Copy the records exactly, leaving out every picture.

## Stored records
^^^^

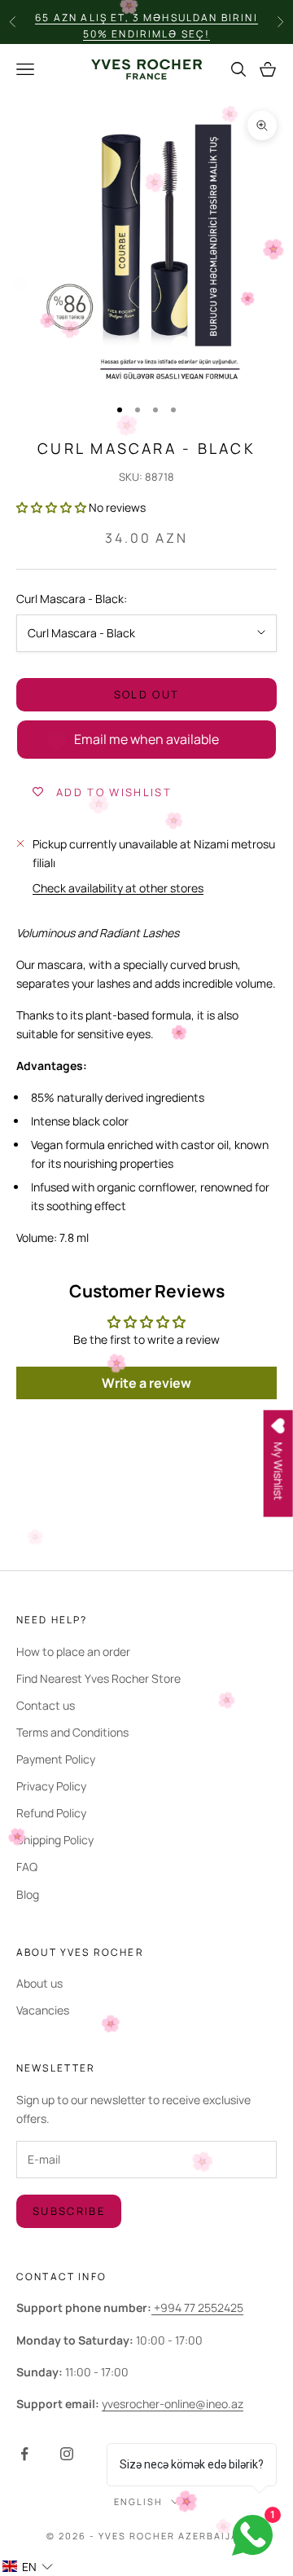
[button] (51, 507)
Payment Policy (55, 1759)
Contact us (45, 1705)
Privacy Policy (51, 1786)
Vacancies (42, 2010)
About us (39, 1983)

^^^^

## Answer section
[button] (51, 507)
Payment Policy (55, 1759)
Contact us (45, 1705)
Privacy Policy (51, 1786)
Vacancies (42, 2010)
About us (39, 1983)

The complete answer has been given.